Universidade firma acordo de prestação de Serviço para a doação de resíduos eletrônicos

Imprensa UENP

Após chamamento público, a Universidade Estadual do Norte do Paraná (UENP) realizou o Credenciamento Pessoa Jurídica para transporte, reciclagem e destinação ambientalmente adequada de resíduos eletrônicos inservíveis. A empresa credenciada foi a ONG E-letro Coleta de Resíduos Eletroeletrônicos que ficará responsável por coletar periodicamente os materiais eletrônicos inservíveis da instituição e da comunidade descartados nos ecopontos que serão instalados nos prédios da universidade.

Em primeira ação de recolha, a Assessoria de Gestão das Políticas de Sustentabilidade (AGPS), em parceria com o Patrimônio, Núcleo de Tecnologia e Processamento da Informação (NTI) e o Almoxarifado dos Campi conseguiu encaminhar 4 mil quilos de eletrônicos inservíveis para a reciclagem, sendo 800kg de Jacarezinho, 3000kg de Bandeirantes e 200kg de Cornélio Procópio.

Segundo Alex Gonçalves, Gestor Estratégico e um dos fundadores da ONG, o projeto E-letro promove a sustentabilidade do chamado lixo eletrônico na Região Norte do Paraná há 14 anos. A empresa atua com coleta e destinação ambiental dos equipamentos inservíveis de eletrônicos. “Nosso trabalho contempla a geração de emprego e renda através do reaproveitamento e desmontagem dos eletrônicos que não servem mais. Nesta prática, conseguimos extrair o melhor produto ambiental possível, fazendo ainda a transferência de equipamentos em condições de uso para instituições filantrópicas”, explica Alex.

“Com a pandemia em andamento, tivemos o volume dos materiais recolhidos em uma queda considerável.
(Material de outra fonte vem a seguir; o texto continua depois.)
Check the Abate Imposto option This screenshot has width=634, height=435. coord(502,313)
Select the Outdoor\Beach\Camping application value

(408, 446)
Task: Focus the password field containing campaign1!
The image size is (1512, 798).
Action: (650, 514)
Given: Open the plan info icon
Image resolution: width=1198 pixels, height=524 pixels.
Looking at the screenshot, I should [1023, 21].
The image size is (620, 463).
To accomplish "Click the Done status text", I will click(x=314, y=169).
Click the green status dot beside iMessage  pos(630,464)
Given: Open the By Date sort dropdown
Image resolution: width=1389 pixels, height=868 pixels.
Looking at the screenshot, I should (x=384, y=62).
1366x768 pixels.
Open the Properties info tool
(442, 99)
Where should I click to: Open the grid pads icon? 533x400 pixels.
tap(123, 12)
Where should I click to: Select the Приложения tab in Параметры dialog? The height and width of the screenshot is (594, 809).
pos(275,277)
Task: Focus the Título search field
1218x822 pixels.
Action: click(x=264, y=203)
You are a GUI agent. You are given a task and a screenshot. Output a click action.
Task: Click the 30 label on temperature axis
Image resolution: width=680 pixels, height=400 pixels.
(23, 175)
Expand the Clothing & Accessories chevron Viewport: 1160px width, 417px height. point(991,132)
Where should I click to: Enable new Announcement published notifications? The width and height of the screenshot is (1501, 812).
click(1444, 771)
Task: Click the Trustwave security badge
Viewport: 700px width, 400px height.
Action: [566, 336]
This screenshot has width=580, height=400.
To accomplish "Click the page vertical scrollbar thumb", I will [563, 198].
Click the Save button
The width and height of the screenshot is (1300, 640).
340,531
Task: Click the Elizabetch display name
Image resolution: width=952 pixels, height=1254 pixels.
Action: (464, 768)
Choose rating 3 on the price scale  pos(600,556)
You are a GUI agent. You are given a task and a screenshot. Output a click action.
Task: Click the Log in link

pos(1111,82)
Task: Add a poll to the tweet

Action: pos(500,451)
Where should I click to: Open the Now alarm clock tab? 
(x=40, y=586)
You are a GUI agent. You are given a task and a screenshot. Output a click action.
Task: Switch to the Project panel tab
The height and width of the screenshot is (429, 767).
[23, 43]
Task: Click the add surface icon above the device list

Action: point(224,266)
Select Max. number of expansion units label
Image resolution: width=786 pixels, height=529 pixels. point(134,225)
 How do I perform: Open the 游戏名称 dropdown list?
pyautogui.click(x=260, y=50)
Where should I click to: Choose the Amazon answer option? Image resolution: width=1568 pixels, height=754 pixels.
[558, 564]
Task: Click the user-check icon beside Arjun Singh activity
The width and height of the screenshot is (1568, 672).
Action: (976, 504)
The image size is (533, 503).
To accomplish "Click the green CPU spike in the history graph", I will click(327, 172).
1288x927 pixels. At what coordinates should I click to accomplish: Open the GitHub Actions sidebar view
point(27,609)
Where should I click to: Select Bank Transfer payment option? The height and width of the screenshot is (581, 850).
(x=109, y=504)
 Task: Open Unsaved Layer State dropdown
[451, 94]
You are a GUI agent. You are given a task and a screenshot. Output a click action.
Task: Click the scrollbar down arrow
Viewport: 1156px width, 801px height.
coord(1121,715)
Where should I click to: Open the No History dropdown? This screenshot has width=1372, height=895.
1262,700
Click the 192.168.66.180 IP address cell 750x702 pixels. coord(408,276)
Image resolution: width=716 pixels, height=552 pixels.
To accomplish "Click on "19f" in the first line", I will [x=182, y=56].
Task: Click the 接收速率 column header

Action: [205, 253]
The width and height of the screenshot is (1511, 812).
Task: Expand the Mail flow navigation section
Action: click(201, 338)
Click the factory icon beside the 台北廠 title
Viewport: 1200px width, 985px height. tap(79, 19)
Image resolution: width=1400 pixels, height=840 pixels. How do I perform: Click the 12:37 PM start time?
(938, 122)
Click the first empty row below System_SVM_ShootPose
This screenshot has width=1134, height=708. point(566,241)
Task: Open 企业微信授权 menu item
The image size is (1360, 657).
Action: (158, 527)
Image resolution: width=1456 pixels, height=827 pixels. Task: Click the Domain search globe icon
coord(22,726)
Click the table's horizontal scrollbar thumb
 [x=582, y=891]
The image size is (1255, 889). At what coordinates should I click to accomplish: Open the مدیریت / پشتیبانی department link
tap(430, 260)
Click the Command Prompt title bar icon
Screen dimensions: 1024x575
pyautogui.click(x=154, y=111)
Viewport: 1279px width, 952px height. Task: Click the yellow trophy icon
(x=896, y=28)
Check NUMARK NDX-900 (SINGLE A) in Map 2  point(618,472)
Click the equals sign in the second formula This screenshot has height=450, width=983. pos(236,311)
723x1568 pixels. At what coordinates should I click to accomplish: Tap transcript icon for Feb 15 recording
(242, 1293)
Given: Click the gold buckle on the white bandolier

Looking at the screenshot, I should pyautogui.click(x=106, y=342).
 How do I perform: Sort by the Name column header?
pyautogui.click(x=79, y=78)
Neste momento de retomada dos trabalhos, a parceria com a UENP vem contribuir ambientalmente, mas também em toda a manutenção do projeto E-letro. Somos gratos por receber o material destinado pela universidade e esperamos estar nesta constância sempre que pudermos atender com nossos trabalhos ambientais”, finaliza.

A coordenadora da AGPS e engenheira ambiental da UENP, Johicy Parra, comenta que os materiais eletrônicos apresentam uma curta vida útil, rapidamente estragam ou se tornam obsoletos e precisam ser substituídos. “Eles possuem diversos componentes tóxicos em suas estruturas e, se descartados de maneira incorreta, podem contaminar o solo e os lençóis freáticos, colocando em risco a saúde pública”, alerta Johicy Parra.